Provisioned Concurrency scaling example - AWS Lambda

Provisioned Concurrency scaling example

The majority of Lambda workloads are asynchronous so the default scaling behavior provides a reasonable trade-off between throughput and configuration management overhead. However, for synchronous invocations from interactive workloads, such as web or mobile applications, there are times when you need more control over how many concurrent function instances are ready to receive traffic.

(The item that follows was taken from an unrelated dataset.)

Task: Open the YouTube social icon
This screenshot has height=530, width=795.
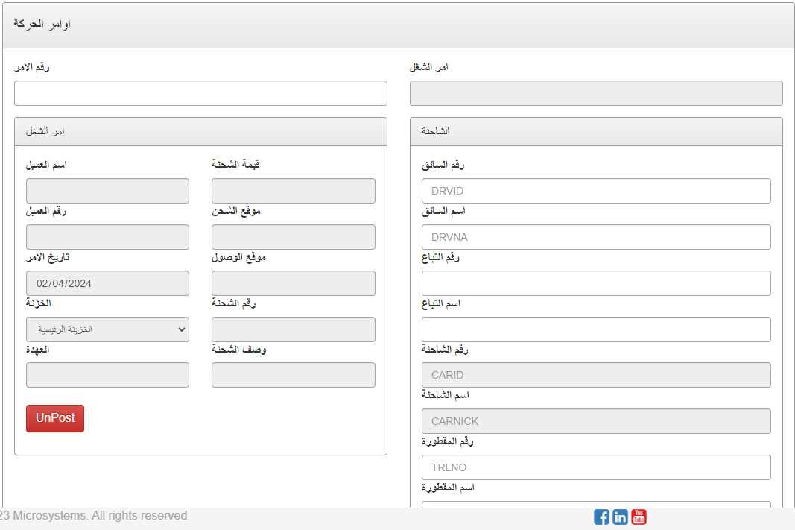Action: click(639, 517)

Provisioned Concurrency is a Lambda feature that prepares concurrent execution environments in advance of invocations. Consequently, this can be used to address two issues. First, if expected traffic arrives more quickly than the default burst capacity, Provisioned Concurrency can ensure that your function is available to meet the demand. Second, if you have latency-sensitive workloads that require predictable double-digit millisecond latency, Provisioned Concurrency solves the typical cold start issues associated with default scaling.

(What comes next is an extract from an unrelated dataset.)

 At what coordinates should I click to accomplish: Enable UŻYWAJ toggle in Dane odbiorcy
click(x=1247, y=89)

Provisioned Concurrency is a configuration available for a specific published version or alias of a Lambda function. It does not rely on any custom code or changes to a function’s logic, and it’s compatible with features such as VPC configuration, Lambda layers. For more information on how Provisioned Concurrency optimizes performance for Lambda-based applications, see Performance optimization.

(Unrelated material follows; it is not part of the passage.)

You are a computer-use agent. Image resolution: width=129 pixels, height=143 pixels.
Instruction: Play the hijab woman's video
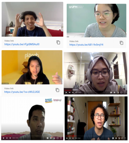(x=66, y=93)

Using the same scenarios with 10,000 requests, the function is configured with a Provisioned Concurrency of 7,000:

               application design figure 5
  1. In case #1, 7,000 requests are handled by the provisioned environments with no cold start. The remaining 3,000 requests are handled by new, on-demand execution environments.

  2. In cases #2-4, all requests are handled by provisioned environments in the minute when they arrive.